BEGIN EXCERPT

The Tracy Morgan Show is an American television sitcom created by David M. Israel and Jim O'Doherty, that aired on NBC from December 2, 2003 to March 27, 2004. The series stars Tracy Morgan and Tamala Jones. The show was canceled in its first season after 16 episodes (the other 2 were never aired).

Synopsis
Tracy Morgan portrays "Tracy Mitchell", who is the owner of an auto repair garage. He has a wife named Alicia (Tamala Jones), a teenaged son named Derrick (Marc John Jefferies) and a seven-year-old named Jimmy (Bobb'e J. Thompson) as well as Aunt Pearl (Esther Scott).

Cast

Main
 Tracy Morgan – Tracy Mitchell
 Tamala Jones – Alicia Mitchell
 Marc John Jefferies – Derrick Mitchell
 Bobb'e J. Thompson – Jimmy Mitchell
 Katt Williams – Freddie
 John Witherspoon – Spoon
 Heavy D – Bernard

Supporting
 Bre Blair – Marcy
 Keesha Sharp – Linda Berry
 Myzel Robinson – Robert Berry
 Debra Jo Rupp – Ms. Laneworthy
 Tracy Morgan, Jr. – Superintendent Albano/Jack

Production
The series was created by David Israel and Jim O'Doherty, who also served as executive producers. Additional executive producers include Marcy Carsey, Caryn Mandabach, Lorne Michaels, David Miner, and Tom Werner.

Cast member Heavy D composed the series' music and theme song.

Bobb'e J. Thompson would go on to play a Tracy Morgan character's son a second time in the hit series 30 Rock.

END EXCERPT

### YOUR OBJECTIVE
Please print the article on The Tracy Morgan Show above word for word, from its opening sentence to its last line.

BEGIN SOURCE MATERIAL

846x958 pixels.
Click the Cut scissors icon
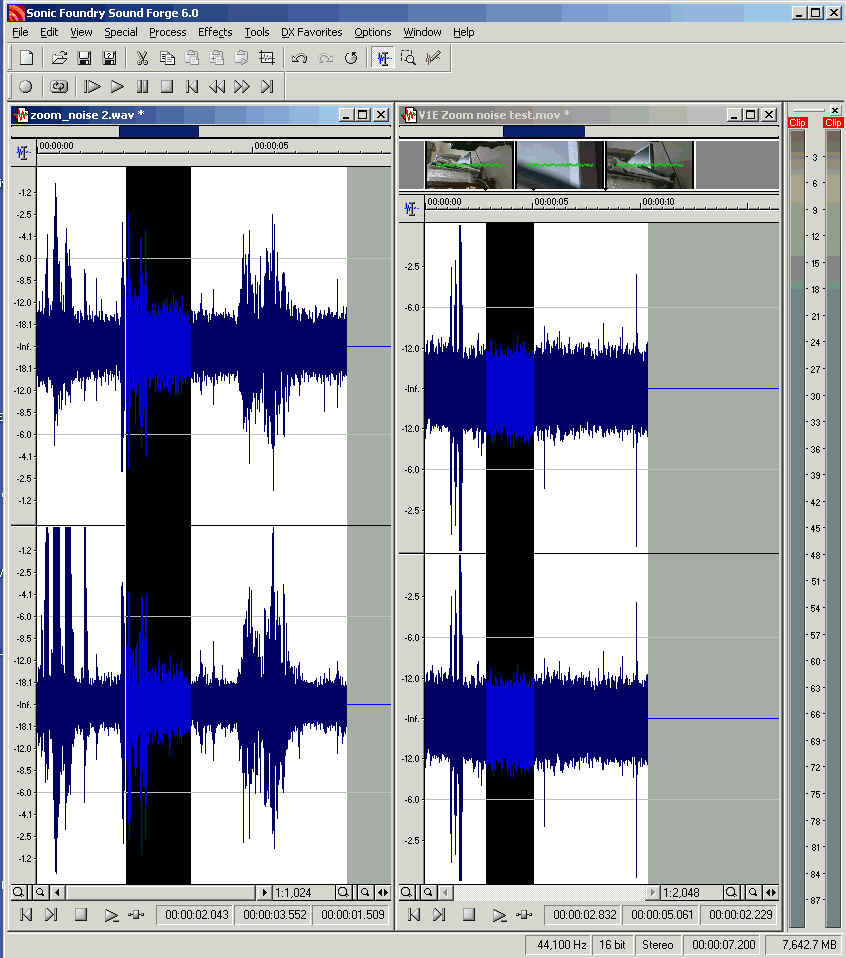[143, 58]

END SOURCE MATERIAL

### IN RESPONSE
The Tracy Morgan Show is an American television sitcom created by David M. Israel and Jim O'Doherty, that aired on NBC from December 2, 2003 to March 27, 2004. The series stars Tracy Morgan and Tamala Jones. The show was canceled in its first season after 16 episodes (the other 2 were never aired).

Synopsis
Tracy Morgan portrays "Tracy Mitchell", who is the owner of an auto repair garage. He has a wife named Alicia (Tamala Jones), a teenaged son named Derrick (Marc John Jefferies) and a seven-year-old named Jimmy (Bobb'e J. Thompson) as well as Aunt Pearl (Esther Scott).

Cast

Main
 Tracy Morgan – Tracy Mitchell
 Tamala Jones – Alicia Mitchell
 Marc John Jefferies – Derrick Mitchell
 Bobb'e J. Thompson – Jimmy Mitchell
 Katt Williams – Freddie
 John Witherspoon – Spoon
 Heavy D – Bernard

Supporting
 Bre Blair – Marcy
 Keesha Sharp – Linda Berry
 Myzel Robinson – Robert Berry
 Debra Jo Rupp – Ms. Laneworthy
 Tracy Morgan, Jr. – Superintendent Albano/Jack

Production
The series was created by David Israel and Jim O'Doherty, who also served as executive producers. Additional executive producers include Marcy Carsey, Caryn Mandabach, Lorne Michaels, David Miner, and Tom Werner.

Cast member Heavy D composed the series' music and theme song.

Bobb'e J. Thompson would go on to play a Tracy Morgan character's son a second time in the hit series 30 Rock.